Our prenatal neuroimaging study suffers from a number of important limitations. The statistical power is limited by the exploratory nature of the study, and specifically the small participant group sizes. Increasing the case numbers based on clinical data, especially for fetuses with normal brain development, is challenging due to the time constraints of fetal MRI and the relatively low number of such scans. In addition, the participant group is heterogeneous in terms of gestational age, and the brain anatomy is often affected by various pathologies, such as hydrocephalus, asymmetric lateral ventricle size and associated developmental abnormalities. A further limiting factor originates from the fact that fetal MRI protocols often have to make a compromise between resolution, slice thickness, fast imaging time, patient comfort, reduced SAR, and artefacts arising from fetal motion. Our study is based on a relatively thick-slice DTI protocol, with 15 diffusion weighting directions and a b-factor of 700 s/mm2. In particular, the large slice thickness in fetal studies is likely to present a confounding factor when testing reproducibility, since smaller white matter bundles, especially if they run parallel to the imaging plane, may be only partially imaged and good anatomical correspondence between participants is hard to achieve. This effect is more pronounced if the fetus moved or rotated its head perpendicular to the axial plane in any of the image frames, but may be partially mitigated by oversampling the DTI from different directions, as proposed in super-resolution studies for structural and diffusion imaging 45,61.
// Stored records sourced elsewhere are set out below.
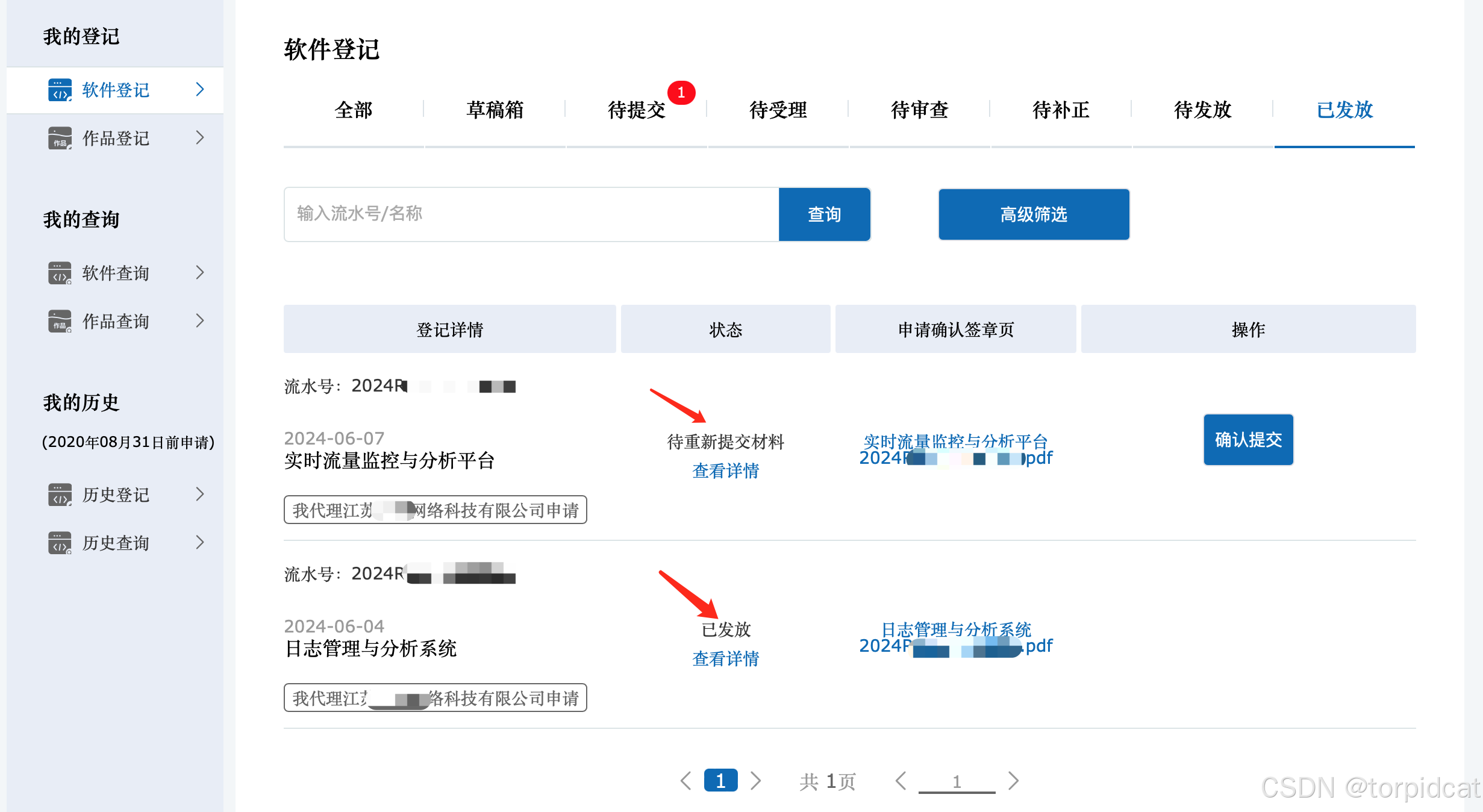
Task: Focus the 输入流水号/名称 search field
Action: pyautogui.click(x=531, y=214)
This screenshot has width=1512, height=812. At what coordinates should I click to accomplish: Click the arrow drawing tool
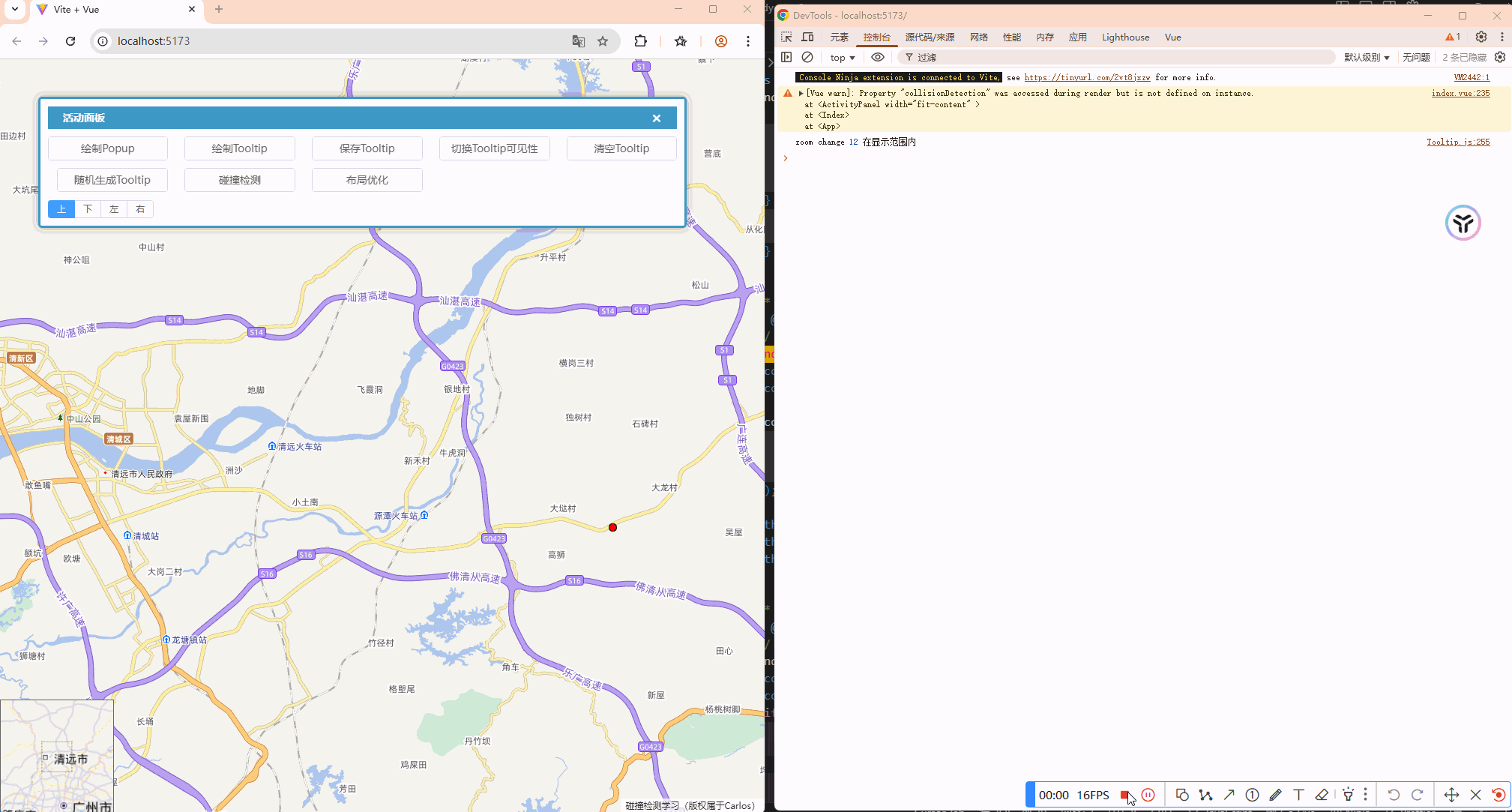[x=1229, y=795]
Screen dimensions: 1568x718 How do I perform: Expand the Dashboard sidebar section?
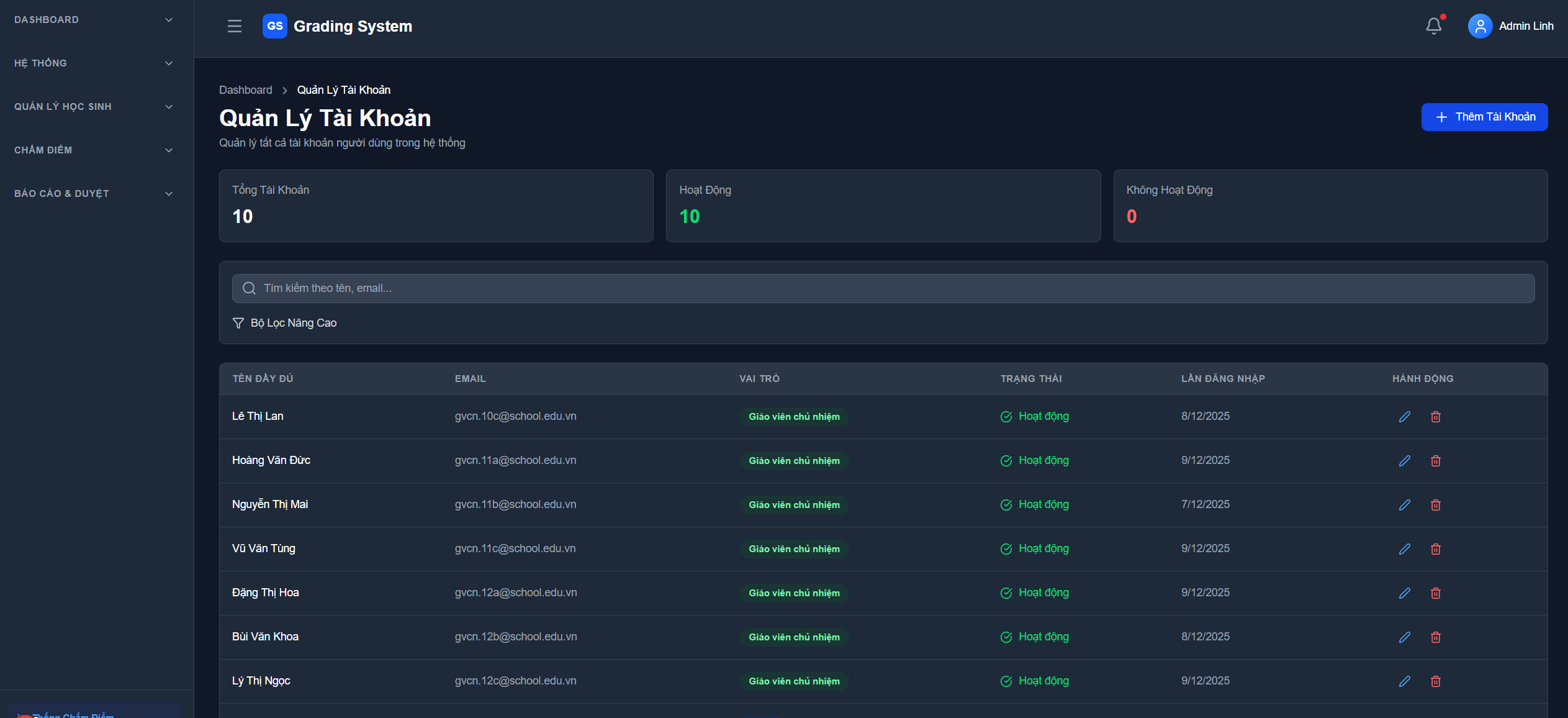coord(93,20)
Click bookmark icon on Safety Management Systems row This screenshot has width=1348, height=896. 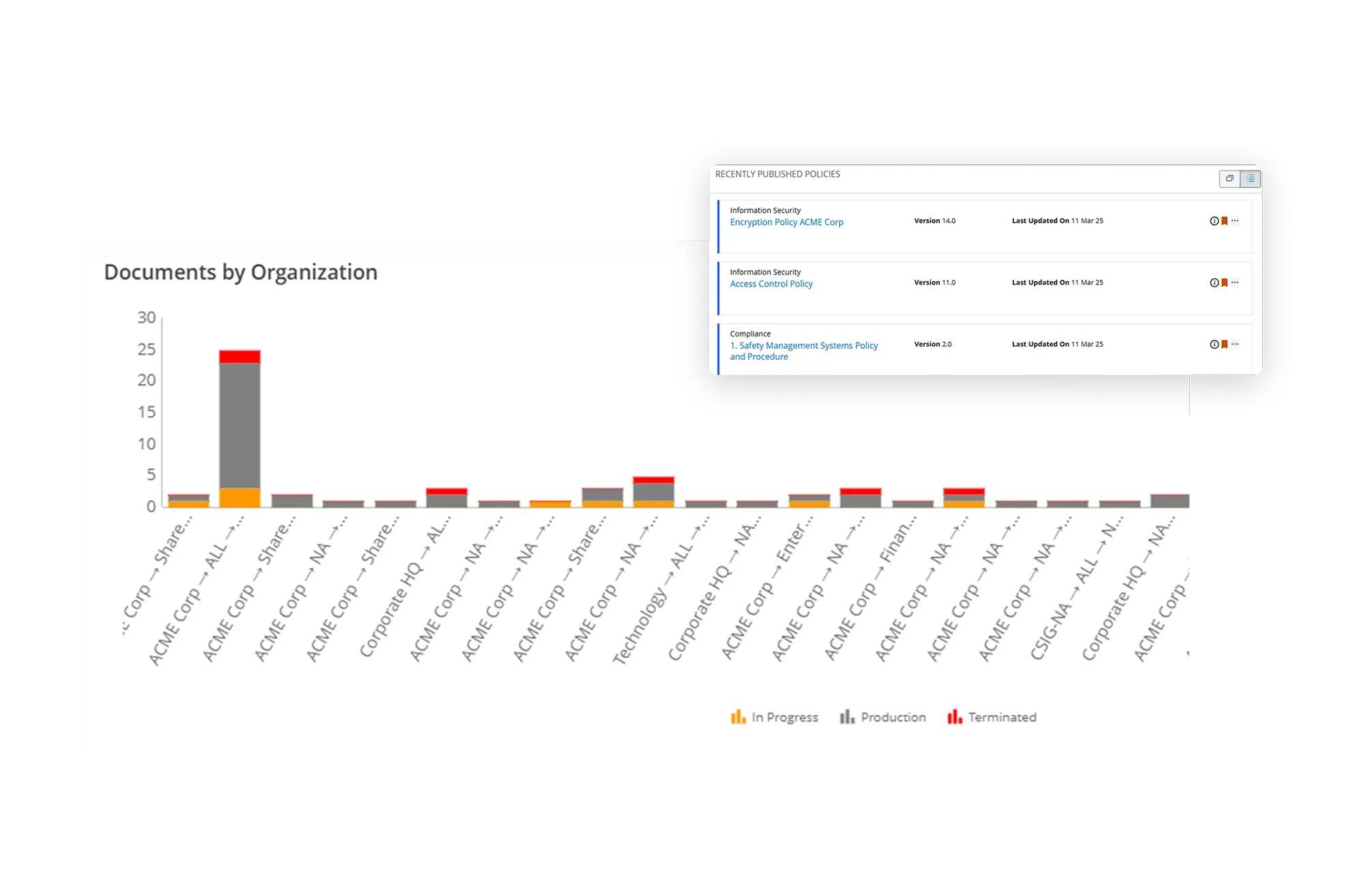[x=1224, y=345]
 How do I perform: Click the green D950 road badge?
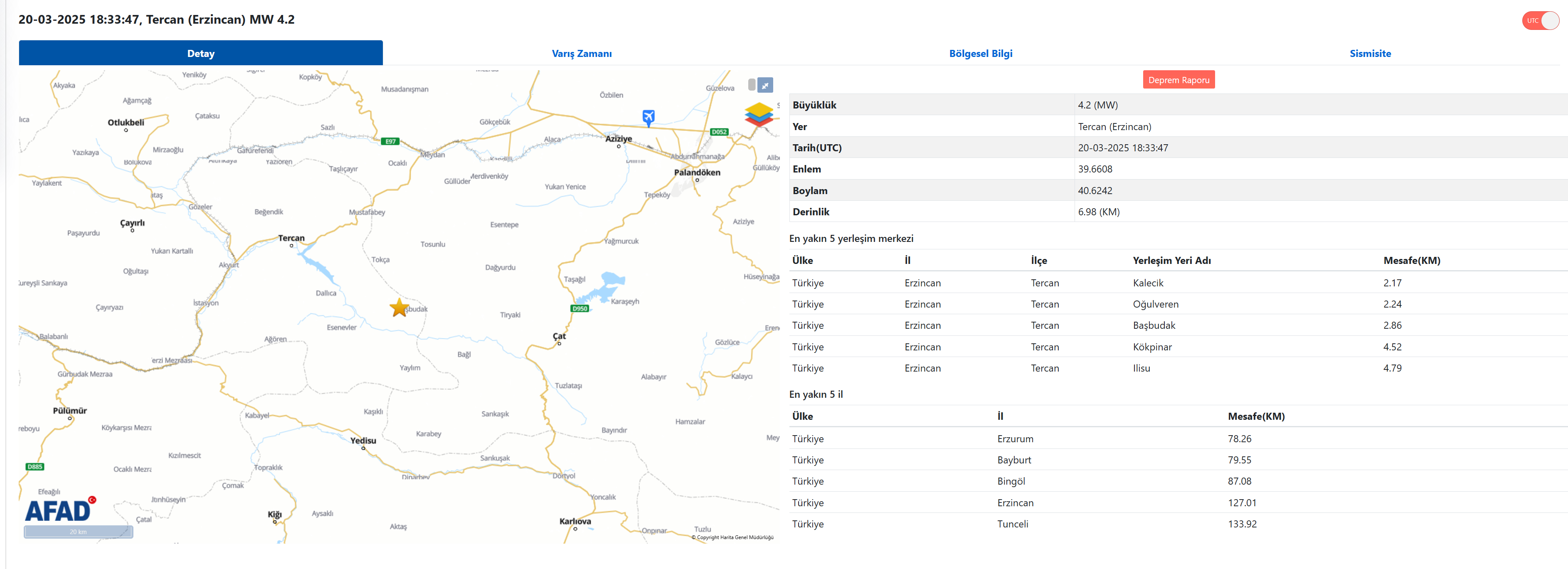[579, 308]
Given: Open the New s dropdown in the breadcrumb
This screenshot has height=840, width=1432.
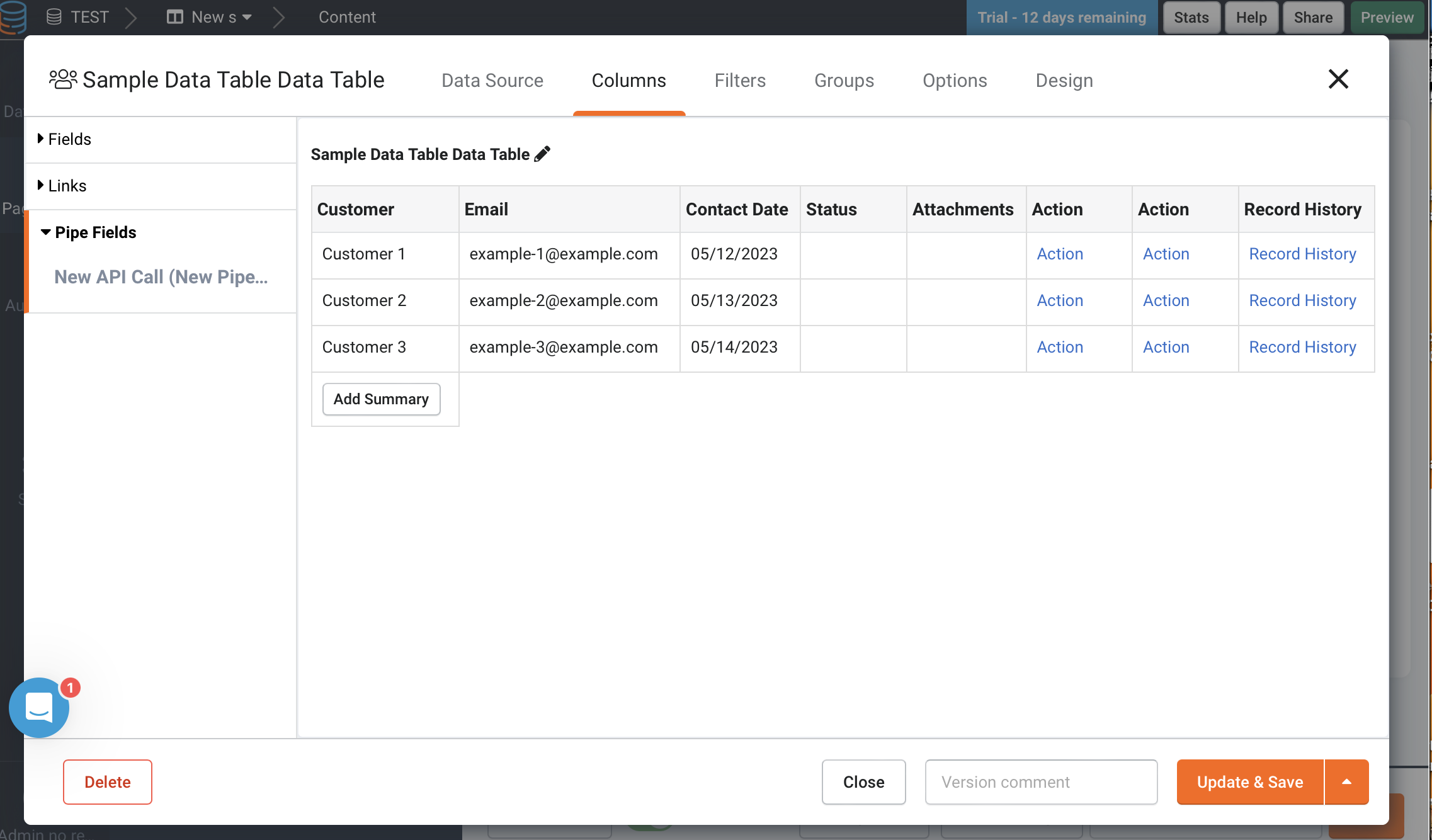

A considerable physiological limitation of the current study is that the exact microstructural correlates of the described white matter bundles are unknown. It is known that in DTI, the majority of the anisotropy stems from the microscopic structure of the axonal membranes 8, and to a lesser extent, from the myelin sheath around the axons. Elements of the extracellular matrix, axonal tubules or other, even non-neural structures may only have a limited role in causing anisotropic diffusion. During the fetal age range investigated, however, neither neuronal migration, axonal growth, pathfinding, nor myelination are complete. We cannot rule out the possibility that transient cellular components, such as radial glia may modify the DTI measurements in utero. The clarification of such confounds would require future work with histological work-up in fetal specimens, including further works comparing DTI results in utero and post mortem and analyzing fiber structures in histological samples24.
We conclude that the reproducibility of in utero DTI is comparable to that of adult studies only if we exclude the subjects whose images were severely compromised by artefacts. This observation provides a note of caution for studies attempting to use in utero DTI as a marker of disease in individual clinical cases: even with scans repeated three times, fiber bundles can remain undetectable and the entire session may be corrupted from artefacts that are not mitigated with image post processing. However, in group studies, in utero DTI offer a promising approach for depicting white matter anatomy and measuring microstructural properties of tissue diffusion, and could even allow for the reconstruction of the emerging brain connectivity prenatally. Future directions of fetal imaging research should emphasize the more robust reconstruction of the diffusion tensor based on repeated data and higher angular resolution acquisition schemes. In this endeavor, fetal-specific image processing and repeated scanning is recommended to ensure the detectability of white matter structures.